Any way you look at it, however, if a person is saved she is saved because of the merits of Christ’s Sacrifice mediated through the Church He founded.  There is no other way of salvation, whether a person ever heard of the Catholic  Church or not.

Think of the advantages we have as Catholics.  We have sure membership in the Church Christ gave us, without the doubts that come from vague or imagined membership.  We have all the sacraments that Christ established as the ordinary means of our salvation.  We have the clear teaching of the Church, who teaches and governs with Christ’s authority.  We have the possibility of knowing with certainty that we belong to this Church because we have a visible reference point in our Holy Father, Successor of Peter, who points us to the Head of the Church, Christ Himself.    Who would hold themselves away from that, once they know about it?

We also affirm with Lumen gentium that any person who rejects the Catholic Church knowing that the Catholic Church is the Church Christ founded, that person cannot be saved.   The Church does not say in an absolute and entirely exclusive way that non-Catholics cannot be saved.

Let’s see Lumen gentium:

14. This Sacred Council wishes to turn its attention firstly to the Catholic faithful. Basing itself upon Sacred Scripture and Tradition, it teaches that the Church, now sojourning on earth as an exile, is necessary for salvation. Christ, present to us in His Body, which is the Church, is the one Mediator and the unique way of salvation. In explicit terms He Himself affirmed the necessity of faith and baptism and thereby affirmed also the necessity of the Church, for through baptism as through a door men enter the Church.

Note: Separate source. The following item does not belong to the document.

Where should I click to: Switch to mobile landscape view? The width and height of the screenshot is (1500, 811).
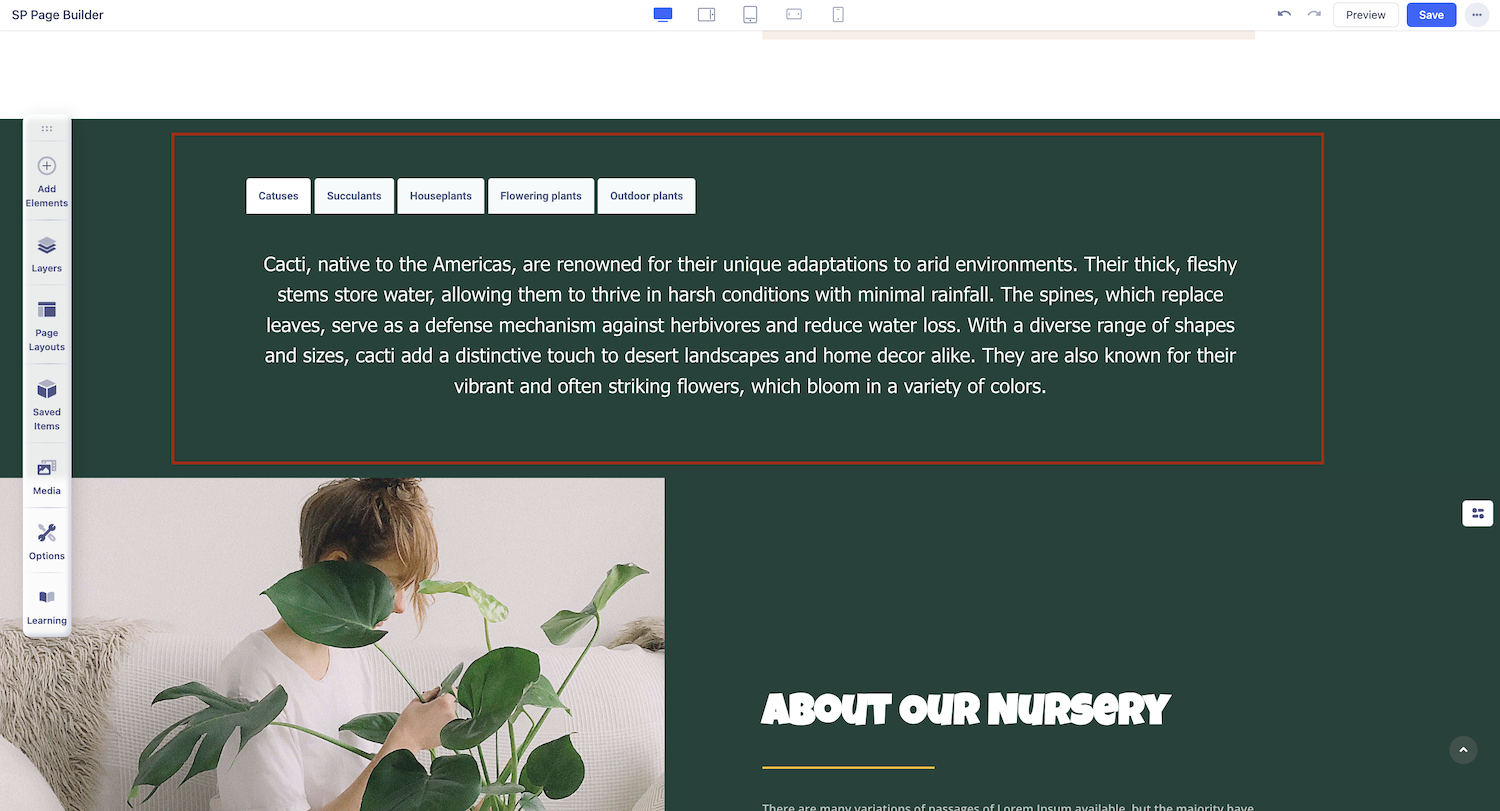click(x=794, y=15)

Whosoever, therefore, knowing that the Catholic Church was made necessary by Christ, would refuse to enter or to remain in it, could not be saved.

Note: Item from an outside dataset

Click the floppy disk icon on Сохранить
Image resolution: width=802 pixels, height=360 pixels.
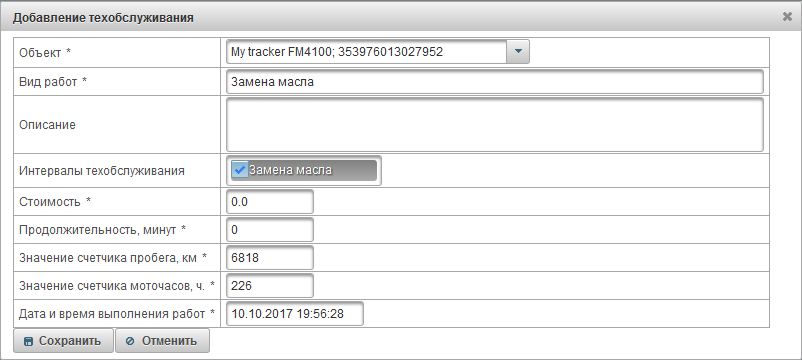(x=29, y=341)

Yet, for many people, they do not know who and what the Church is, usually through no fault of their own.  Woe to anyone who is responsible for a person leaving the Church from disillusionment or lies or sin or scandal or who is an obstacle to their entering.

Your question comes back to the issue of Masses for dead Protestants and you call into questions Masses – prayers – said so that God will be merciful to them.

No prayer we offer to God asking for mercy for the living or the dead is in vain.  We propose and God will dispose.  Also, I cannot fathom a Christian who will not ask God in His mercy to give graces to those who are formally separated from the Church.   What sort of spiritual stinginess or pride is that?